Scroll untuk membaca artikel
Candra Kartiko | Budi Prathama
Ilustrasi KDRT. (Pixabay/@Tumisu)

Kasus kekerasan masih menjadi problem besar dalam negeri kita. Bahkan, kasus kekerasan ini terus bertambah walau kasus sebelumnya belum juga usai, termasuk Kekerasan Dalam Rumah Tangga (KDRT). 

Menurut Ganely dalam studinya “Understanding Domestic Violence," menyebut bahwa KDRT merupakan pola perilaku penyerangan dan pemaksaan, termasuk serangan fisik, seksual, dan psikologis, serta pemaksaan ekonomi, yang dilakukan oleh orang dewasa atau remaja terhadap pasangan intim mereka. 

Sebenarnya KDRT ini juga telah dibahas khusus dalam Undang-Undang Republik Indonesia Nomor 23 Tahun 2004 tentang Penghapusan Kekerasan dalam Rumah Tangga.

BACA JUGA: Mahasiswa Antusias Revolusi Pendidikan, Skripsi Tak Wajib Lagi

Meski sudah ada larangan secara tegas, baik secara hukum maupun moral, nyatanya KDRT masih kerap saja terjadi. Berdasarkan data dari Kementerian Pemberdayaan Perempuan dan Perlindungan Anak (PPPA) sepanjang tahun 2023 (data terakhir dilansir 14 September 2023), total keseluruhan jumlah kasus kekerasan di Indonesia mencapai 18.466 kasus, dari angka tersebut korban terbanyak adalah perempuan yaitu yamg mencapai 16.351 orang.

Arahan Tugas 1 -
Ulangi tanpa perubahan bagian artikel tentang KDRT dari "Menurut Ganely dalam" hingga "pasangan intim mereka.".
Arahan Tugas 2 -
Lanjutkan artikel tentang KDRT mulai setelah kalimat terakhir yang ditampilkan.
Daftar berikut tidak diperlukan.

Cuplikan Data -
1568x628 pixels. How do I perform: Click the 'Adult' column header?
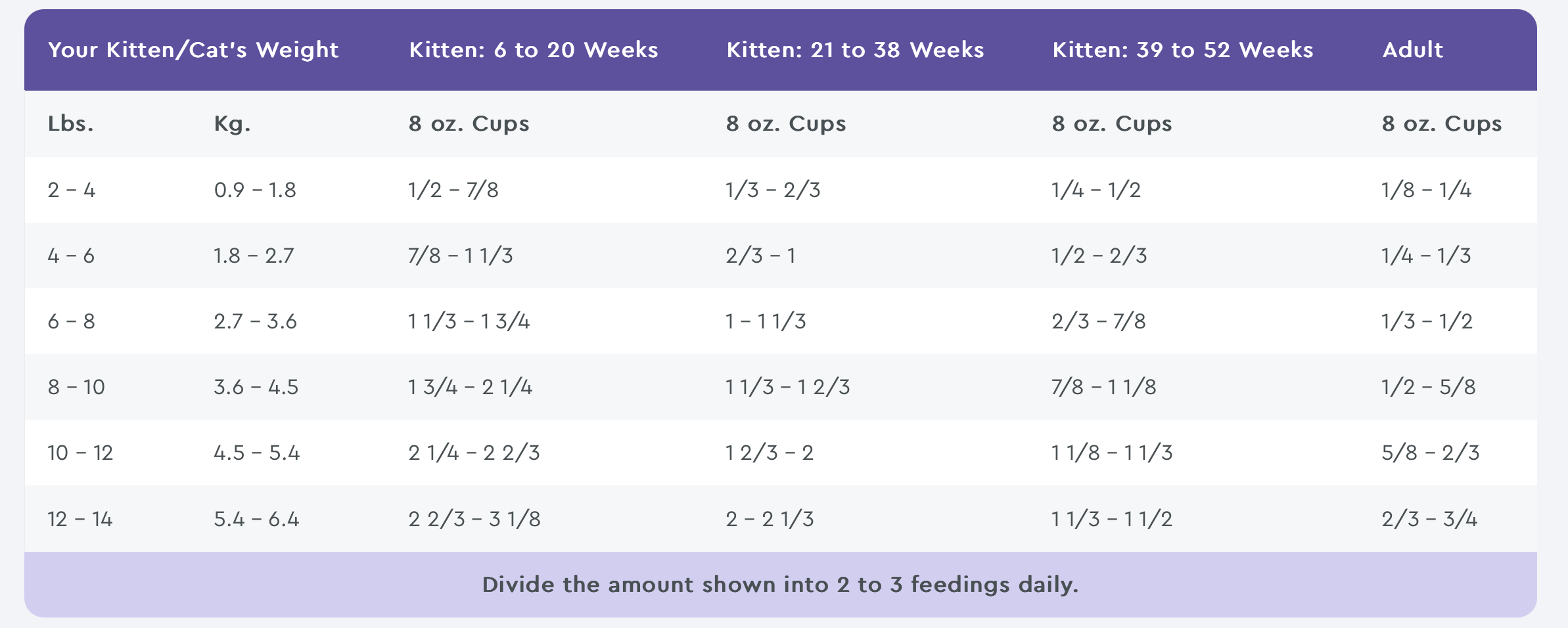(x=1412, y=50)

Kolom Jawaban 1 -
Menurut Ganely dalam studinya “Understanding Domestic Violence," menyebut bahwa KDRT merupakan pola perilaku penyerangan dan pemaksaan, termasuk serangan fisik, seksual, dan psikologis, serta pemaksaan ekonomi, yang dilakukan oleh orang dewasa atau remaja terhadap pasangan intim mereka.

Kolom Jawaban 2 -
Dari keseluruhan jumlah kasus, ada 11,324 kasus KDRT. Jumlah korban dalam kasus KDRT mencapai 12.158 atau tertinggi dibandingkan kategori lainnya. 

Melihat angka ini tentu bisa membuat kita merinding. Pasalnya, rumah tangga yang harusnya sebagai tempat berlindung dan memberikan kenyamanan, malah menjadi ladang terjadinya KDRT, bahkan tak sedikit juga justru membuat korban meregang nyawa.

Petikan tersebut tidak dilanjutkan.